VI. La manie

Au cours de l’investigation précédente, la phase maniaque de la maladie cyclique est restée dans l’ombre par rapport à la phase mélancolique. La raison en est, pour une part, le matériel d’observation dont j’ai disposé. À cela il faut ajouter que la mélancolie devient compréhensible par la voie psychanalytique sans que nous connaissions de plus près le processus psychique de la manie. Cette dernière, par contre, ne nous révélerait pas ses secrets si nous ne disposions de la clé que nous fournit l’analyse de la dépression. C’est pourquoi, vraisemblablement, les recherches de Freud ont apporté des éclaircissement sur les états dépressifs, bien avant de concerner les états maniaques. J’ajoute à l’avance que, dans ce chapitre, je ne pourrai guère que développer ou compléter les points de vue acquis par Freud.

La clinique psychiatrique a toujours comparé la manie à une ivresse qui écarte toutes les inhibitions a toujours comparé la manie à une ivresse qui écarte toute les inhibitions antérieures.
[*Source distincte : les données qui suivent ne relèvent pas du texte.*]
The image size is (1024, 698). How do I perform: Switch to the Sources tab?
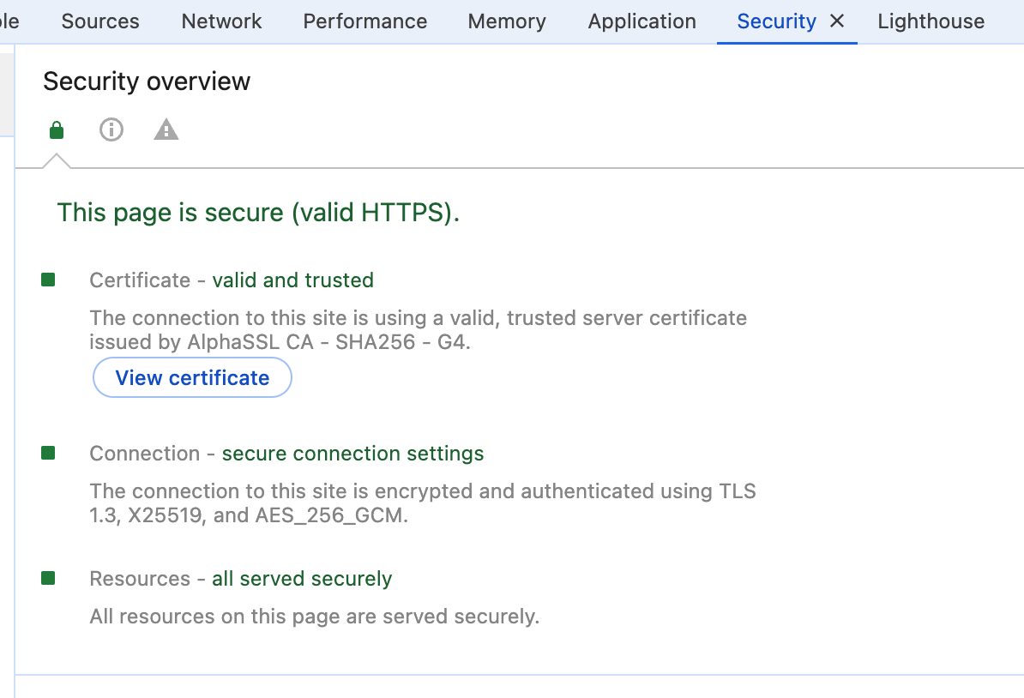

Dans une publication récente (Psychologie des foules et analyse du moi), Freud a donné du processus maniaque une explication qui éclaire pour le moins son rapport avec la dépression mélancolique. La relation à l’idéal du moi est essentiellement différente dans ces deux états.

D’après la description de Freud, l’idéal du moi se forme par introjection dans le moi de l’enfant des objets de sa libido infantile. Ils en sont dorénavant une partie constitutive. L’idéal du moi reprend les fonctions de critique de la conduite du moi qui font du sujet un être social. Dans notre contexte, nous soulignerons surtout la conscience morale : l’idéal du moi avise donc le moi de tout ce qu’il doit faire ou éviter, comme le firent naguère les éducateurs.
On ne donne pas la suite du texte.